Agendia, Inc., a world leader in personalized medicine and molecular cancer diagnostics, has announced that its next-generation sequencing (NGS)-based MammaPrint® BluePrint® Breast Cancer Recurrence and Molecular Subtyping Kit is now CE marked, enabling the company to commercialize the device in Europe.
Dr. Marjolaine Baldo, Commercial Vice President, EMEA at Agendia said:“Obtaining the CE mark for the MammaPrint BluePrint Kit is a huge milestone. For the first time, prestigious cancer centers across Europe will be able to run MammaPrint and BluePrint in their own labs, using their existing NGS instruments. As a result, patients will have better access to these vital tests and the significant benefits that they bring in personalizing breast cancer management.
“We are proud of the drive, dedication and expertise of our team, partners and co-validation centers who, in recognizing the need for a decentralized solution, have worked tirelessly to develop, validate and deliver this important device to the market. We look forward to collaborating with leading breast cancer centers to provide them with these tools, enabling them to offer breast cancer risk-of-recurrence testing in-house.”
MammaPrint analyzes 70 genes most associated with breast cancer recurrence to provide a binary Low or High Risk of cancer recurrence result, while BluePrint analyzes 80-genes which classify a patient’s breast cancer into functional molecular subtypes. This new device, which combines both MammaPrint and BluePrint, can aid physicians in personalizing treatment management decisions for their patients by identifying women with early-stage breast cancer who are at a genomic Low or High Risk for distant metastasis within five years.
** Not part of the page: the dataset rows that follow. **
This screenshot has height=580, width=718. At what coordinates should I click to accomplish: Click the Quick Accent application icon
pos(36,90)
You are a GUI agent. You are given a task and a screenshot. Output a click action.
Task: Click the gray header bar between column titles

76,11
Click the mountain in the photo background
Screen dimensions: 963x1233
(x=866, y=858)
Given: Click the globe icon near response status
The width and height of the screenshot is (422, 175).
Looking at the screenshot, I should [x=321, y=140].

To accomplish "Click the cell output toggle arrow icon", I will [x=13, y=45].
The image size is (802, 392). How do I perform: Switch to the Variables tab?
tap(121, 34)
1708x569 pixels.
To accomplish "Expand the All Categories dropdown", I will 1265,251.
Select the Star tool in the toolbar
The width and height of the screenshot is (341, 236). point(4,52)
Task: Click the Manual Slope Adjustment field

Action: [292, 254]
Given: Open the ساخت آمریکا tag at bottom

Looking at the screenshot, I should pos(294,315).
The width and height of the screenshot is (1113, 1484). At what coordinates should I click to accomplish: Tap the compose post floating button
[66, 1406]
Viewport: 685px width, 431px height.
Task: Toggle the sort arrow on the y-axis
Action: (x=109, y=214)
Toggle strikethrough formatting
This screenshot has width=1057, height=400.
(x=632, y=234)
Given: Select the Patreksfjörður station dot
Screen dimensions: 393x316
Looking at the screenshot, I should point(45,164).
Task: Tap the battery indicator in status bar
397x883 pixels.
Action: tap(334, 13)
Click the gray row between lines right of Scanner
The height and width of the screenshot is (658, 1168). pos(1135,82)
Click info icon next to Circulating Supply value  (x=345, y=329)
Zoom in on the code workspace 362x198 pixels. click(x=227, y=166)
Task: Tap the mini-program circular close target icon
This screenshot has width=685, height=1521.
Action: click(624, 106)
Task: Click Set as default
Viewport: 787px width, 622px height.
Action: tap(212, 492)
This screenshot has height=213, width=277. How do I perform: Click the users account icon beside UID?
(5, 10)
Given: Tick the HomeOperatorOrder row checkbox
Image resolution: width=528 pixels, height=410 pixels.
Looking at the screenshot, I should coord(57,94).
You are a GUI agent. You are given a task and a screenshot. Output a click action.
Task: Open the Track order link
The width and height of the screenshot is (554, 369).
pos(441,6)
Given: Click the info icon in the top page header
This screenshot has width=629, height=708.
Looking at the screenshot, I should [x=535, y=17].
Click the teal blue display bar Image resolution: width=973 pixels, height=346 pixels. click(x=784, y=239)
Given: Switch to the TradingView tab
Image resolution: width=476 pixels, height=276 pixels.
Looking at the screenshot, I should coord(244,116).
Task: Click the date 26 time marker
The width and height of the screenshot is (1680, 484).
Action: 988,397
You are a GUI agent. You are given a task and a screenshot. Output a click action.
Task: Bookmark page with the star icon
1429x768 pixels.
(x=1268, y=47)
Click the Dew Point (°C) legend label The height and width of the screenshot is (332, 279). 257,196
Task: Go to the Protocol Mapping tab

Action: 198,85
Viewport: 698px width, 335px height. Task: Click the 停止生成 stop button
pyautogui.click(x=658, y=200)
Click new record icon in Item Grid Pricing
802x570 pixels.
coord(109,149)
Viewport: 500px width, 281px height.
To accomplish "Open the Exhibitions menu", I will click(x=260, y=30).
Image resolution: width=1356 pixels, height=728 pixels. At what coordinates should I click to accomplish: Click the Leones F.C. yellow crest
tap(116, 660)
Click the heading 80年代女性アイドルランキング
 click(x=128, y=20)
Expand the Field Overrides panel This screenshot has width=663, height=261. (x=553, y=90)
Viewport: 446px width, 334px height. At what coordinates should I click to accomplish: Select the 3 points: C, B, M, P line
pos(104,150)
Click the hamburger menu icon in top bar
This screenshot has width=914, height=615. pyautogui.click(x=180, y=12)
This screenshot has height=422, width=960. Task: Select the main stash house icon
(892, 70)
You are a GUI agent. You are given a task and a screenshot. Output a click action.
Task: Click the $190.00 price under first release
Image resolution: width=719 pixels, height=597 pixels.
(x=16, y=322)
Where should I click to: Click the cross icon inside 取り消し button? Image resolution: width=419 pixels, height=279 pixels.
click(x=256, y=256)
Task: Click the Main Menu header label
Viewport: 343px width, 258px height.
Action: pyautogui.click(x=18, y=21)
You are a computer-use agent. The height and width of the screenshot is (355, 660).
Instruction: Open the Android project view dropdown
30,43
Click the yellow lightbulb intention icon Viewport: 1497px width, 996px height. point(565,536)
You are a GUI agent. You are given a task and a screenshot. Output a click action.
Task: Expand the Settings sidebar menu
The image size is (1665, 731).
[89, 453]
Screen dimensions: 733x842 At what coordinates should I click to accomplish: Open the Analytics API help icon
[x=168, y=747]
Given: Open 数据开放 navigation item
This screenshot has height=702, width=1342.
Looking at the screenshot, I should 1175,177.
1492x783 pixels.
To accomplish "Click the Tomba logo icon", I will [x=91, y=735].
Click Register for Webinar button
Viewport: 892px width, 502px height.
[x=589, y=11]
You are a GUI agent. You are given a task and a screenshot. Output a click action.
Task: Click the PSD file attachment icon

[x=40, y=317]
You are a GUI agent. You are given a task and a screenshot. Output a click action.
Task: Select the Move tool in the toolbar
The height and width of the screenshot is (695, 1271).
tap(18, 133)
The MammaPrint BluePrint Kit is an RNA-sequencing based version of Agendia’s existing MammaPrint and BluePrint tests, which are currently performed centrally at the Company’s CLIA-certified and CAP-accredited laboratories in Irvine, CA and Amsterdam, the Netherlands. The Kit was developed in partnership with Agilent Technologies using their SureSelect target enrichment system and with Bluebee, who provided the secure and convenient data processing solution for clinicians.
Dr. William Audeh, Chief Medical Officer at Agendia, said: “The clinical utility of the MammaPrint test has been demonstrated by the landmark MINDACT trial. It showed, with the highest level of clinical evidence, that 46% of patients identified as high risk for recurrence according to clinical-pathological factors and who would therefore be typical candidates for adjuvant chemotherapy were reclassified as Low Risk by MammaPrint, indicating that they were unlikely to benefit from chemotherapy.1
“With breast cancer being the most common cancer in women, affecting one in eight in Europe and with almost 500,000 new cases a year, the quality-of-life and cost benefits of identifying women previously selected for chemotherapy that may not have significant benefit from it is considerable.”2,3
1 Cardoso F, van’t Veer LJ, Bogaerts J et al. 70-Gene Signature as an Aid to Treatment Decisions in Early-Stage Breast Cancer. N Engl J Med 2016; 375: 717-29.
2 Curado MP, et al. Cancer Incidence in Five Continents, Vol. IX, IARC Scientific Publications No. 160. IARCPress: Lyon: 2007.
3 Ferlay J, et al.e. GLOBOCAN 2012 v1.0, Cancer Incidence and Mortality Worldwide: IARC CancerBase No. 11 [Internet]. Lyon, France: International Agency for Research on Cancer; 2013.